What to produce:
Count the lines below that hold the word "児童発達支援施設" and say how many, with no other text.

Material provided:
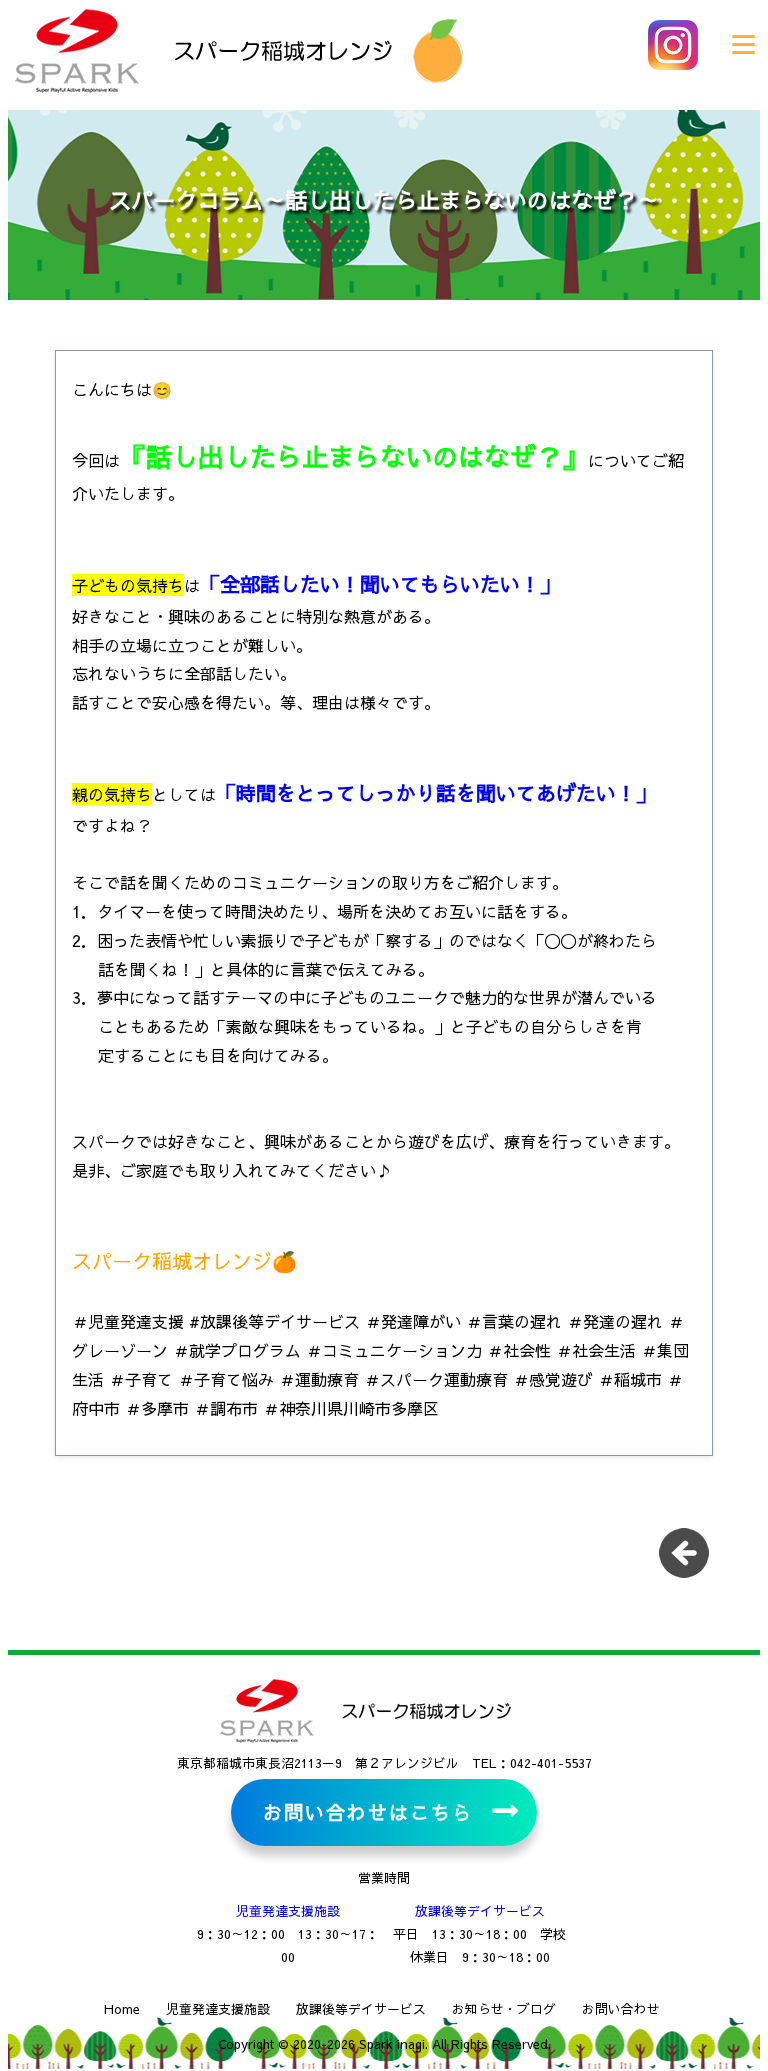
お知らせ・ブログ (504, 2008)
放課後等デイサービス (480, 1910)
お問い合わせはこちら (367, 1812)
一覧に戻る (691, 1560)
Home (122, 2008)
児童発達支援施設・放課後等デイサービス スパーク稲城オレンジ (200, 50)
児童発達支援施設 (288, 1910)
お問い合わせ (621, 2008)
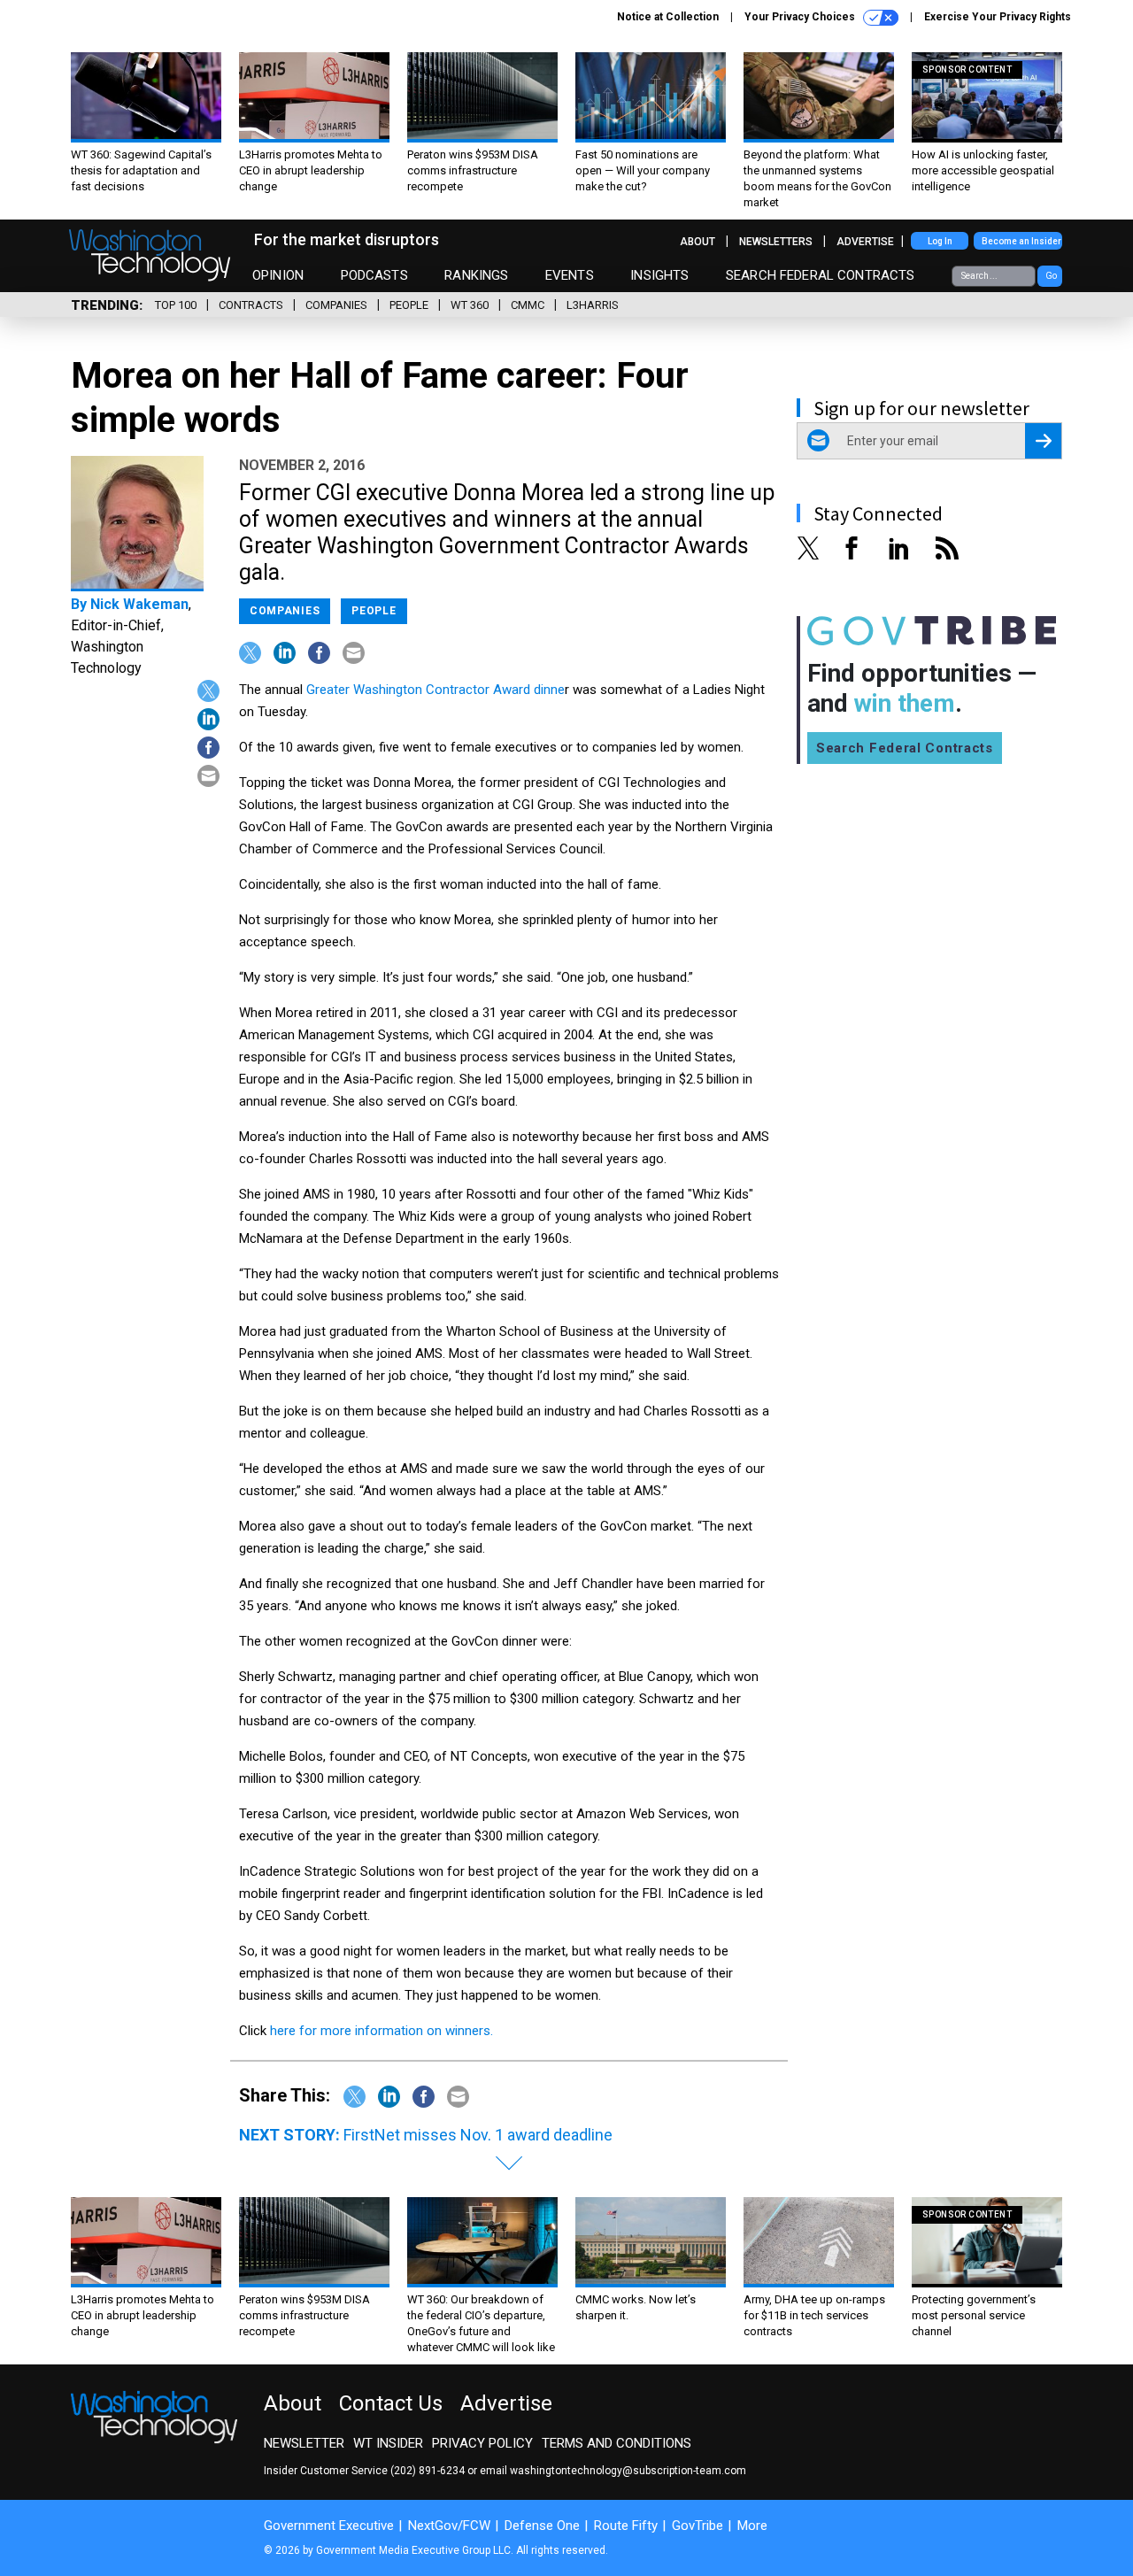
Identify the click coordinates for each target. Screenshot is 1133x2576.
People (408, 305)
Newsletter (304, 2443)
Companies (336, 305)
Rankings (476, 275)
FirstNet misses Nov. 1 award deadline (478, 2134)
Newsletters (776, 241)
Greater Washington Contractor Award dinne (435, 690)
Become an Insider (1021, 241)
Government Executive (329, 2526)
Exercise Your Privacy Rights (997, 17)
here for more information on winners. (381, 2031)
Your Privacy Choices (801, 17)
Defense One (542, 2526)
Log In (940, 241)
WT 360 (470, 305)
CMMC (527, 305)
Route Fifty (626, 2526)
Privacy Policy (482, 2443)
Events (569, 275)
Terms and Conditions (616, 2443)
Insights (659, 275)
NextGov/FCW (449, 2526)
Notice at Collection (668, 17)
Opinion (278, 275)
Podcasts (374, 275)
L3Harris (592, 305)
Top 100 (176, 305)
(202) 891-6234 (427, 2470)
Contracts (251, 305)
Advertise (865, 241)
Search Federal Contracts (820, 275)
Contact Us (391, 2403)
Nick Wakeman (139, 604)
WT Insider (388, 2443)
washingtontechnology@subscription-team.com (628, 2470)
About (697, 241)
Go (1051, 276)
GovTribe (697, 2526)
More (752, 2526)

Task answer:
2